Father and son investigated for poaching of world-class buck

WBAY

SHIOCTON, WI (WBAY) — It’s a story first reported in early February that sparked outrage among hunters across the country: A massive white-tailed buck, illegally shot and beheaded out of season just outside Shiocton.

Now the DNR investigators have said who they are targeting in this poaching case.

Search warrants obtained from Outagamie County Circuit Court show Edwin Singler, 53, from Shiocton and his son Ryan Singler, 25, from New London are under criminal investigation for poaching that massive buck.

According to the search warrant, Edwin Singler, his two sons and a family friend were part of a larger group hunting coyotes north of Shiocton on January 22.

The court document say other hunters “observed the hunting dogs chase at least 20 deer north towards Edwin Singler’s truck and observed the large buck with the group.”

It goes on to say the other hunters “heard two gunshots coming from the direction of the Singlers” and that Edwin Singler then stated on the radio channel used by the hunting group that, “they shot at a fox and crow.” When asked if he wanted help locating the animals, Edwin Singler said “no and directed the group to stop hunting for the day.”

That afternoon, a witness took a photo of the wounded buck in some woods between Highway 187 and Kliner Road, near the area where hunters say Singler had parked his truck.

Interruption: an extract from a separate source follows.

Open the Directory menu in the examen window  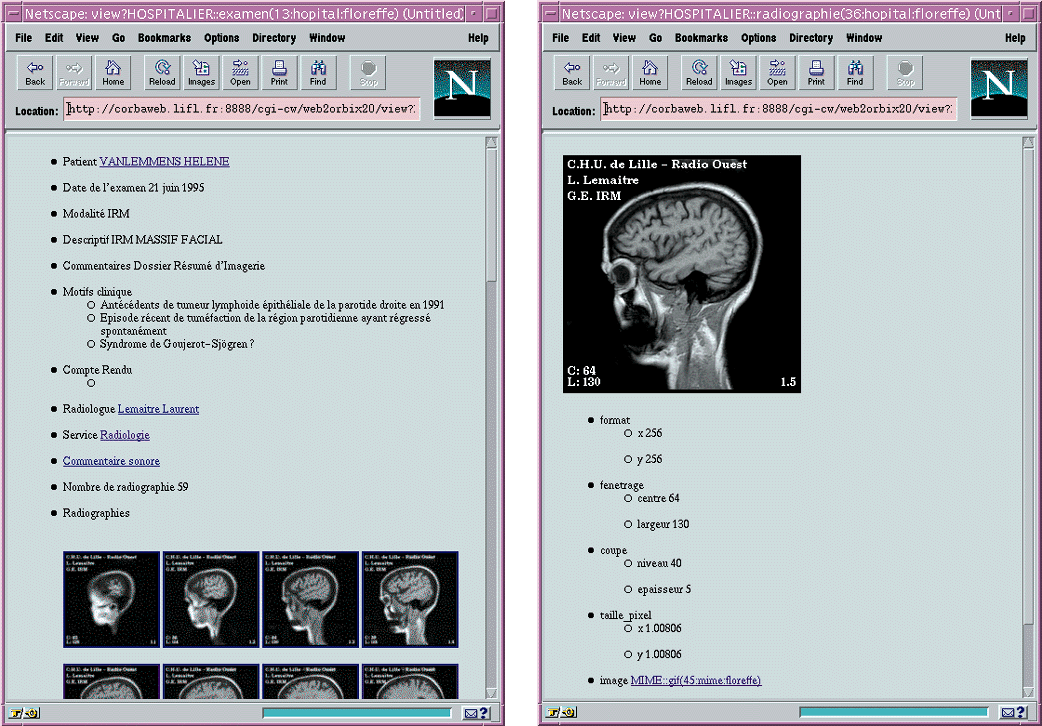pyautogui.click(x=273, y=38)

According to the warrant, the next day a DNR warden and sheriff’s deputy found the buck’s head removed and “a single set of footprints leading from the deer.” They also found, “a spent .223 rifle casing melted into the snow….within a few feet of the vehicle tracks.” The round was a “nickel- plated .223 round, with REM FC12 stamped on the end with a blue primer sealer.”

According to other hunters, the Singler group only coyote hunts with .223 rifles, and according to an interview with the family friend hunting with them, “the group had multiple .223 rifles in the vehicle that day.”

During a visit to Singler’s property on January 24, investigators “observed blood in the bed of the truck” and on February 5 Singler told investigators “he had nothing to tell us because he was ‘already hung.’”

Two weeks later, investigators say Singler’s son Levi told them “he wasn’t being honest with us and that he wouldn’t tell us if his dad (Edwin Singler) or brother (Ryan Singler) shot the buck.”

During the search of both Edwin and Ryan Singler’s properties on May 6, investigators located ammo containers which “contained nickel-plated .223 rifle rounds…the same as the .223 casing recovered” and with the “same REM FC12 printed on the casing.” The rounds also “had a blue primer sealer around the primer.”

Both Singlers are also facing charges in Nevada for illegally shooting a trophy elk last November. According to the search warrant, only Edwin Singler possessed an elk tag, but the guide confessed to a Nevada warden that “Ryan Singler shot and killed the elk.”

Charges are pending in both cases, and when contacted over the phone Monday, Edwin Singler, who has history of hunting violations, would only tell us, “I didn’t do anything wrong.”